▸ **GOAL OF THE EXERCISE**
After finding "628x340 pixels. At" in a line below, print that line and the rest of the lines exactly, leaving out all pictures.

Stored entries
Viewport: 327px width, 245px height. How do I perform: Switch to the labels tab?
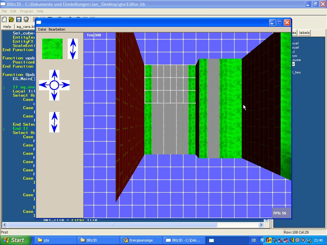304,33
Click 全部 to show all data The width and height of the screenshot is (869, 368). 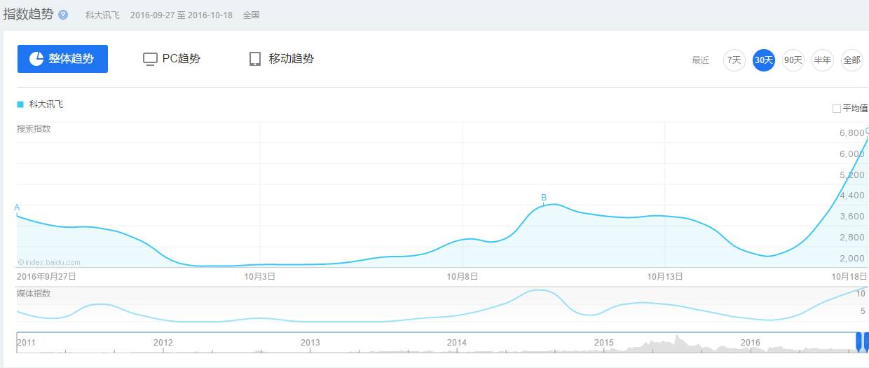(851, 60)

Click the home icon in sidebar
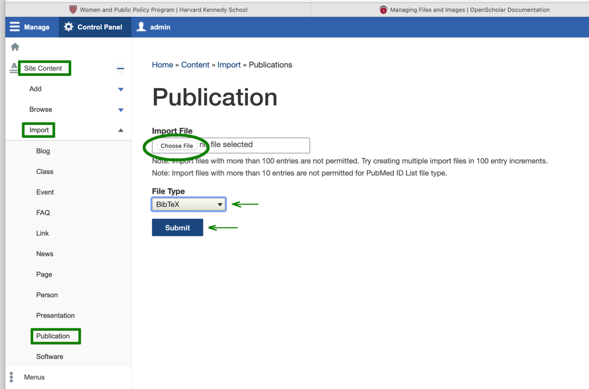tap(15, 47)
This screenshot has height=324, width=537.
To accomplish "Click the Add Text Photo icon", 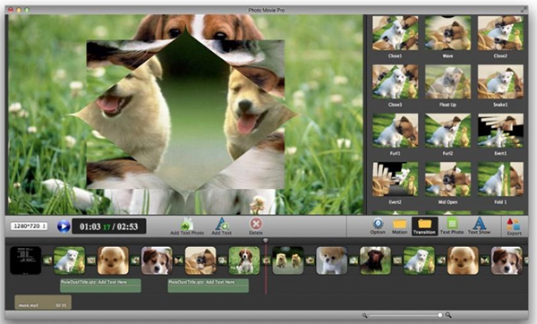I will point(187,225).
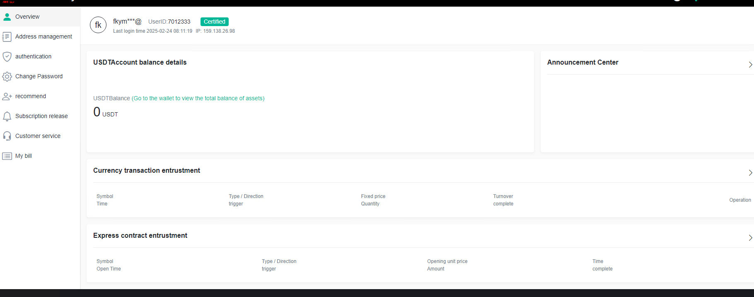Expand Express contract entrustment chevron arrow
This screenshot has height=297, width=754.
[x=750, y=238]
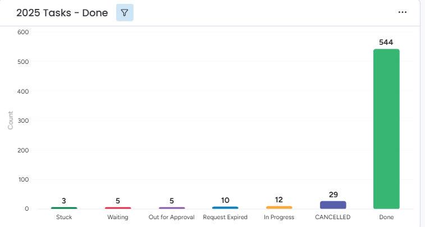
Task: Click the green Done bar
Action: 386,129
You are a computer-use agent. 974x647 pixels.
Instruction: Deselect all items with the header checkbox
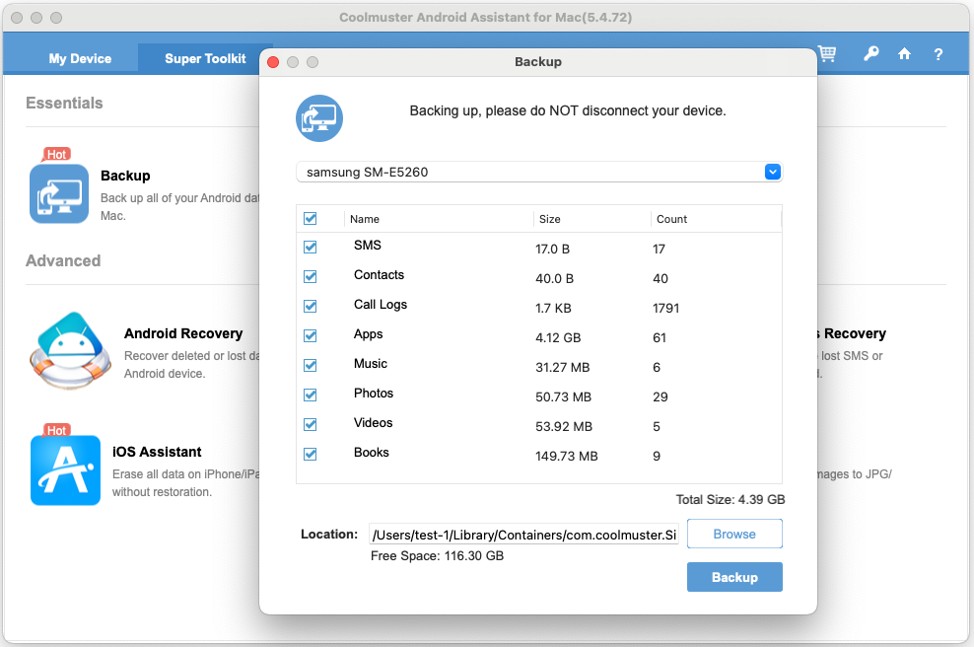312,218
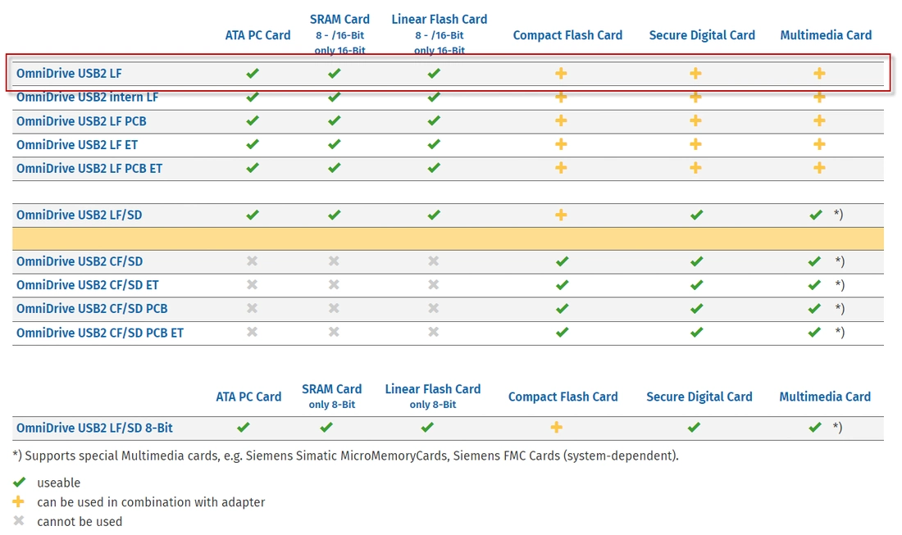
Task: Click the yellow separator band in the table
Action: pyautogui.click(x=448, y=238)
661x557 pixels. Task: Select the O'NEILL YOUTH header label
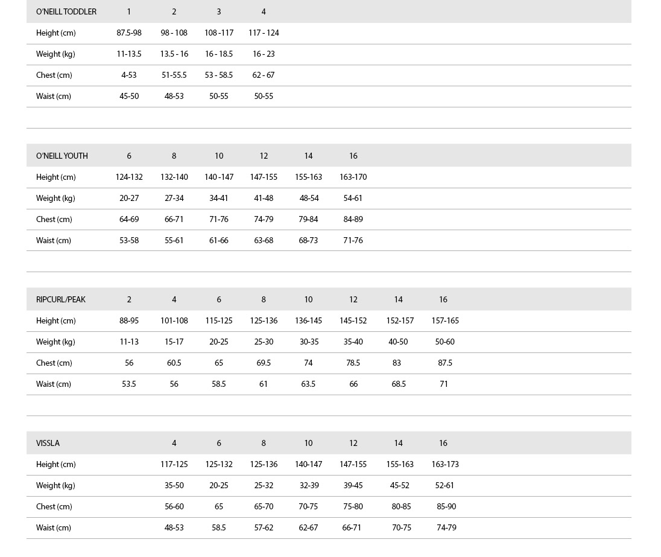pos(62,156)
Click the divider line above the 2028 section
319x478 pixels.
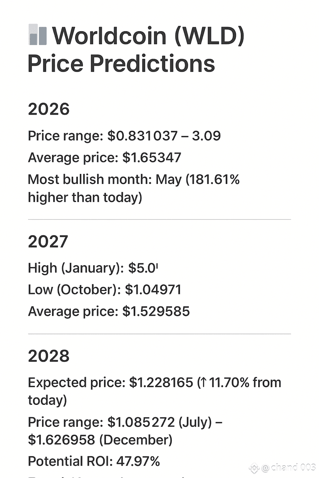point(160,334)
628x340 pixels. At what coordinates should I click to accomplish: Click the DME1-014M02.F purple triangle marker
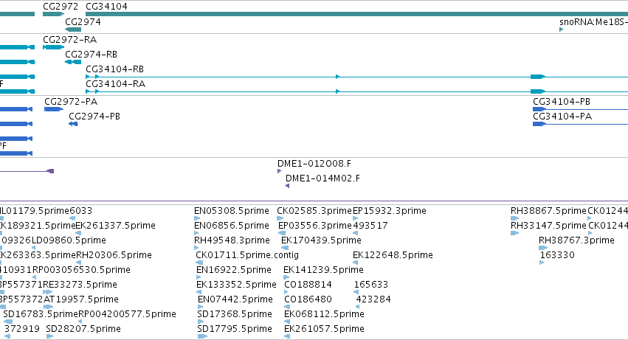click(287, 186)
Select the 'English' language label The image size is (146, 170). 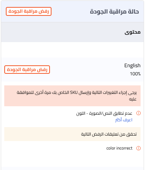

▸ **ANSWER BELOW**
628x340 pixels. At what coordinates should I click to accomplish: Click the DME1-014M02.F purple triangle marker
click(287, 186)
Select the 'English' language label The image size is (146, 170). 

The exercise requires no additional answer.